Democrats say the session was less about policy, and more about DeSantis sending a message to a bloc of primary voters who oppose the vaccine or mandates to take the vaccine.

“I think it’s very beneficial for him in what his main target is at this point, which is to be the Republican nominee for president in 2024. This allows him to whip his base up,” said Rep. Evan Jenne, D-Dania Beach, of DeSantis. “In terms of policy, it’s a loss for the people of the state of Florida.”

Democrats don’t unify

Despite hours of debate in the House and Senate Wednesday, Democrats failed to mount an organized resistance to the measures. Republicans defeated Democratic amendments, or ruled them out of order. In the House, at least one Democrat voted for each of the final bills.

In the Senate, Democrats had the numbers to stop a bill that would prevent the public disclosure of state investigations of businesses suspected of breaking the vaccine mandate law. Democrats control 16 seats in the 40-person Senate, and bills that make public records secret require a two-thirds vote in the Legislature.

During an afternoon caucus meeting, Sen. Gary Farmer, D-Lighthouse Point, argued that if his colleagues took a stand against the exemption, it could endanger the broader bill restricting vaccine mandates. If the complaints against businesses were not made secret, Farmer theorized, they could contain confidential medical information that would violate federal law.

“Without the public records exemption, this whole scheme clearly, objectively violates [federal law],” Farmer told his colleagues. “We can end this attack on the independence of our businesses.”

But Democrats needed to be organized to stop it, and Farmer and other senators noted that their colleagues were avoiding the topic. Only 9 of the 16 Democratic senators showed up for the caucus meeting — senators Loranne Ausley of Tallahassee, Lauren Book of Plantation, Randolph Bracy of Orlando, Tina Polsky of Boca Raton, Linda Stewart of Orlando, Janet Cruz of Tampa and Annette Taddeo of Miami missed it.
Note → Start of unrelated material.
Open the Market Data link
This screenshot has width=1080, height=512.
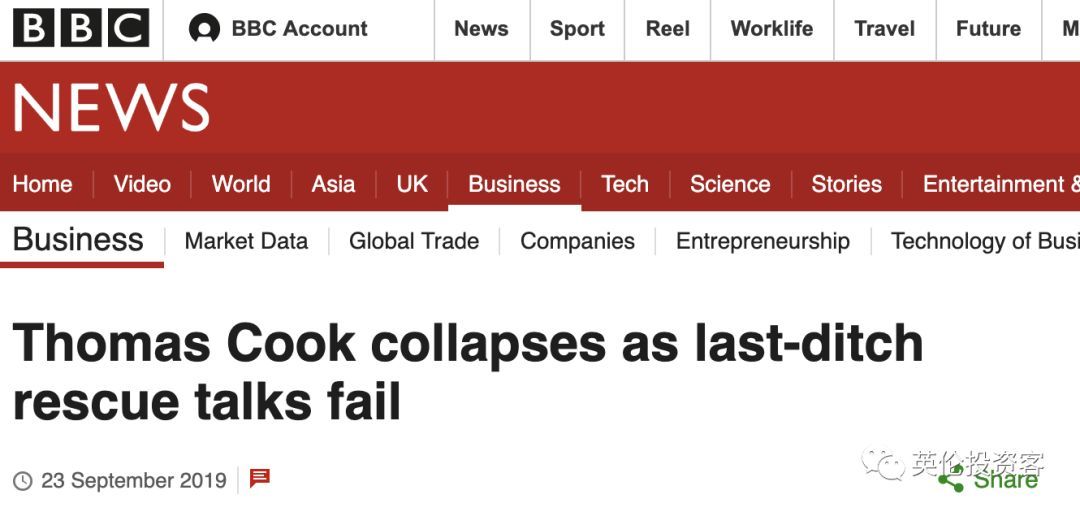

And moments after Farmer said he was moving for the caucus to take a position against the bill, Sen. Darryl Rouson, D-St. Petersburg, stood up and walked out, which left the meeting without a quorum — and without taking a vote on the bill.

The measure later passed in the Senate with Rouson and Stewart voting in favor. Four other Democrats did not vote.

House Democrats also declined to take a caucus position against the public records exemption bill. Although they had the votes to defeat it if they voted as a bloc, the measure passed with eight Democratic votes.

DeSantis floats a future fight

Now that the bills are set for the governor’s signature, DeSantis is turning his attention to the courts. A state challenge to the federal Occupational Safety and Health Administration rule argued last week that the measure is a “backdoor attempt to dictate the personal health decisions of millions of ordinary Americans, many of whom have deeply personal reasons to decline to be vaccinated.”

The federal rule at issue includes exemptions for workers who have a religious objection, or for whom the vaccine is medically dangerous. Workers may also choose to be tested weekly at their own expense under the rule.

But DeSantis said even if the courts side with the federal government, he has a plan: He’d ask private employers not to comply with the vaccine mandate.

“My view would be: Don’t comply, and we would support the Legislature taking some of the stimulus money and using it to pay off the fines for businesses,” DeSantis said on Monday night when speaking to the National Federation of Independent Business, a small business advocacy group.

When asked about the governor’s proposal, House Speaker Chris Sprowls sidestepped the question on Wednesday.

“I think we are going to win the litigation,” Sprowls said. “I really do.”

Herald/Times reporter Ana Ceballos contributed to this story.